* PROVIDED INFORMATION *

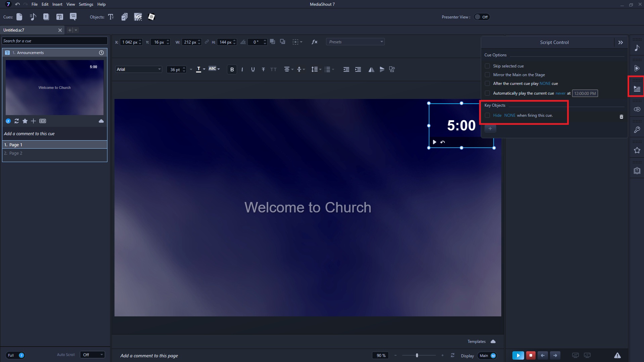The height and width of the screenshot is (362, 644).
Task: Click the red stop button
Action: 531,355
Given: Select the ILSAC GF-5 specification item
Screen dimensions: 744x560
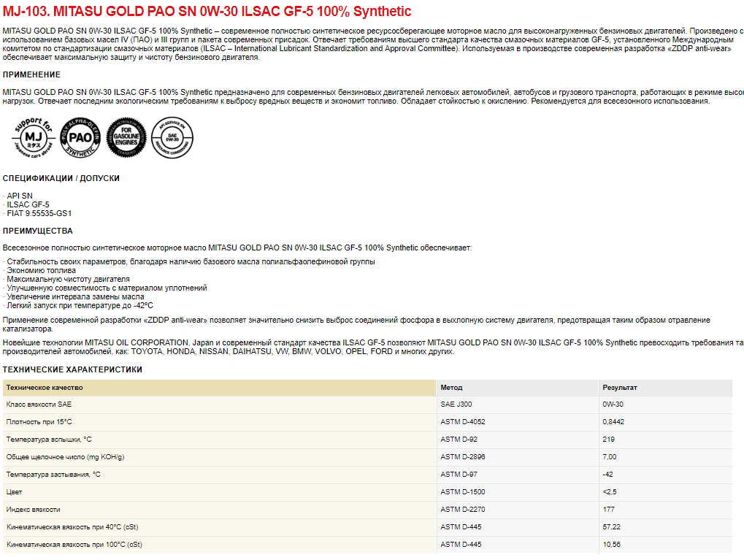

* INSTRUCTIONS TO FOLLOW *
Your answer must be the lines from the one holding "Given: Select the" through the final line of the records above, exactly as written and without any pictures.

* TASK RESULT *
Given: Select the ILSAC GF-5 specification item
Screen dimensions: 744x560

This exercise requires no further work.